What I didn’t expect to see when I visited St. Paul this weekend were cars affixed with bright pink mustaches driving throughout the city.
The cars are part of a ride-sharing service called Lyft, originally based out of San Francisco, which allows individuals to pick and choose their rides, as well as drivers, via their Smartphone.
After a customer registers, supplies their phone number, and credit card information, the individual can request a ride via the app. The app will supply the driver’s name, their past rating (out of five stars), and photos of the driver as well as their car.
According to Lyft’s website, the drivers are required to be over the age of 23 and are pre-screened for criminal offenses as well as driving incidents. Each driver’s average rating has to be at least 4.5 out of 5 stars, otherwise if they fall below the specified average they are removed from the pool of drivers, otherwise known as the “Lyft community.”
The two drivers who picked up my friends and I were prompt and greeted us with Lyft’s signature ice-breaker: a friendly fist-bump.
The drives were smooth, the vehicles were clean, and the conversation flowed well.

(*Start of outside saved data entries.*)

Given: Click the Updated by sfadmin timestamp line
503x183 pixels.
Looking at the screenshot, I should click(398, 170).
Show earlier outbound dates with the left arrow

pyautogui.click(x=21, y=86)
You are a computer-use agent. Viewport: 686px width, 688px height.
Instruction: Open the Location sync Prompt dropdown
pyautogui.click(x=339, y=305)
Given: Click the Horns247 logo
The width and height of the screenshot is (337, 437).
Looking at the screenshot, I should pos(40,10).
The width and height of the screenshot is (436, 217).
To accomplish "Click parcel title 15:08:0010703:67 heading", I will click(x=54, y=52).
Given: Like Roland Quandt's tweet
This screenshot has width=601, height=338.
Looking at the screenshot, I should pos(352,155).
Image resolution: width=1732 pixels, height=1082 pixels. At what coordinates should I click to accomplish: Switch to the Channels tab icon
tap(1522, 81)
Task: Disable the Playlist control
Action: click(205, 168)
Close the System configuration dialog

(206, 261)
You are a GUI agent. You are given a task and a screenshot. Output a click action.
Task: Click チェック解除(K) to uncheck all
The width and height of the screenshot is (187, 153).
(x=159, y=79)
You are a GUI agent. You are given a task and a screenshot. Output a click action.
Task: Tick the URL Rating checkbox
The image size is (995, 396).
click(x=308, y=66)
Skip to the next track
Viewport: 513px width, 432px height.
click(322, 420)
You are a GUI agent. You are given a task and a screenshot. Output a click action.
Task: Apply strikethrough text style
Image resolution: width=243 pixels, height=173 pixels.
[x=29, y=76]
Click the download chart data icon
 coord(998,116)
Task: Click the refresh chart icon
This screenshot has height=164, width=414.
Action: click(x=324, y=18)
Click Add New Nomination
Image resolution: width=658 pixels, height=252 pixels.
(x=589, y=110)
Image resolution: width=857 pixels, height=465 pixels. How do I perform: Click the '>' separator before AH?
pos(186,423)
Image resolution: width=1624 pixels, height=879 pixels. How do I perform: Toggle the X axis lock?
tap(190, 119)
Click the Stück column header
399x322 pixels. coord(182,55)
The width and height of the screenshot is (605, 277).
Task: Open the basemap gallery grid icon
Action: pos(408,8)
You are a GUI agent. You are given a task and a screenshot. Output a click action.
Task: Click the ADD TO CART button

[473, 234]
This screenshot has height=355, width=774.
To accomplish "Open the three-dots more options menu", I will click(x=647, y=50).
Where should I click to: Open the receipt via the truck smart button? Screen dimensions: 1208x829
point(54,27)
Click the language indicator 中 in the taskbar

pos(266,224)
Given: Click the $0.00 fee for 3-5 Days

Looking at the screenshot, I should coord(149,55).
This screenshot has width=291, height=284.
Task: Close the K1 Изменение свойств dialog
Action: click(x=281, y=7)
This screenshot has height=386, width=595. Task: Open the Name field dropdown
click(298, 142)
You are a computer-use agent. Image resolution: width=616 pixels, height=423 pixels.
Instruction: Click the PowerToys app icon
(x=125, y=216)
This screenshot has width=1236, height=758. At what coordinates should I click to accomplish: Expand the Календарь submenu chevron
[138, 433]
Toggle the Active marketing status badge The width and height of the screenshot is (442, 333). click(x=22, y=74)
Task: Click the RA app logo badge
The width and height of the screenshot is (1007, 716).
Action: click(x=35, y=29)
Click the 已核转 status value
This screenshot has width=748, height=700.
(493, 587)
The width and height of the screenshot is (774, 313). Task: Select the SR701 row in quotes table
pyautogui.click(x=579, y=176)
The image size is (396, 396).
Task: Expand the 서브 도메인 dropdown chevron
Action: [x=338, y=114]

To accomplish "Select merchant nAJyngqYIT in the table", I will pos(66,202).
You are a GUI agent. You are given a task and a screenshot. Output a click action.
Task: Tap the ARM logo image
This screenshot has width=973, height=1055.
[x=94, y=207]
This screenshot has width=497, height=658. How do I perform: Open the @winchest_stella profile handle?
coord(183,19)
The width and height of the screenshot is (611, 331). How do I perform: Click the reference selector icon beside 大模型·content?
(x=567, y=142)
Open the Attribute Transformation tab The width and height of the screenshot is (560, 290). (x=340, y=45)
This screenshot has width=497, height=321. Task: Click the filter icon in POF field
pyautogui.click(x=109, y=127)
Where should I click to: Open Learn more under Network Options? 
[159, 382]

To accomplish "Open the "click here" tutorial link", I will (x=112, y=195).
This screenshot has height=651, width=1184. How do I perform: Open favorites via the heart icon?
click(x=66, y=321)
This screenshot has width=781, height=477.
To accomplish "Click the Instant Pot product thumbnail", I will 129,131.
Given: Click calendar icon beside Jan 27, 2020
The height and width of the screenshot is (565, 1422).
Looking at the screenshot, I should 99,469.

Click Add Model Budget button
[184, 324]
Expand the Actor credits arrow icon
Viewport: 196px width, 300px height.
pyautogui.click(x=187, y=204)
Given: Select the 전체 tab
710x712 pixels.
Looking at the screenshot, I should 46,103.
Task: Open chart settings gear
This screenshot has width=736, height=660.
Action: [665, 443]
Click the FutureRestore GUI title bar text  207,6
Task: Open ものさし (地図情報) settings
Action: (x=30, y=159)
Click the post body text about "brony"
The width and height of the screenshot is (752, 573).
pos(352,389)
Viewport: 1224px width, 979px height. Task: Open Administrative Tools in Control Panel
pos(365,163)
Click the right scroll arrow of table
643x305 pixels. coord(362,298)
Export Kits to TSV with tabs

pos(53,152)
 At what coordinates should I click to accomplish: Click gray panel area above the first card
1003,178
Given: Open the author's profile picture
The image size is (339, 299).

It was a very different experience, but pleasant one, than some cab rides I’ve ridden in in the past.
Lyft also provides an excess liability of $1 million covering passengers and third parties as well as covering drivers if they are hit by an uninsured motorist who is at fault.
When we arrived at our destinations, no cash was needed to pay the driver. A “donation” via the app, was processed as a credit card charge. Then, after the ride, the driver is rated on their service.
The service was launched in August in St. Paul and currently serves 23 other cities around the United States.
Share-riding services such as Lyft and Uber are gaining praise, but also have received criticism by city officials who have restricted the service because they are not licensed like traditional taxi cab services are. The service also is getting pushback in other states from traditional taxi cab services because individuals can schedule a pick-up rather than waiting for a taxi cab at the airport.
Although the power struggle continues as finger-friendly apps continue to pop up, in my opinion, the service is a great concept. Especially in areas like Des Moines, or even Dallas County, why wouldn’t a service like this be useful for those who want to make some quick cash and those who are in need of a ride? A service like this would be better than a DUI or potentially harming themselves or others by driving.
Maybe in the near future, we will see a service like this in the county.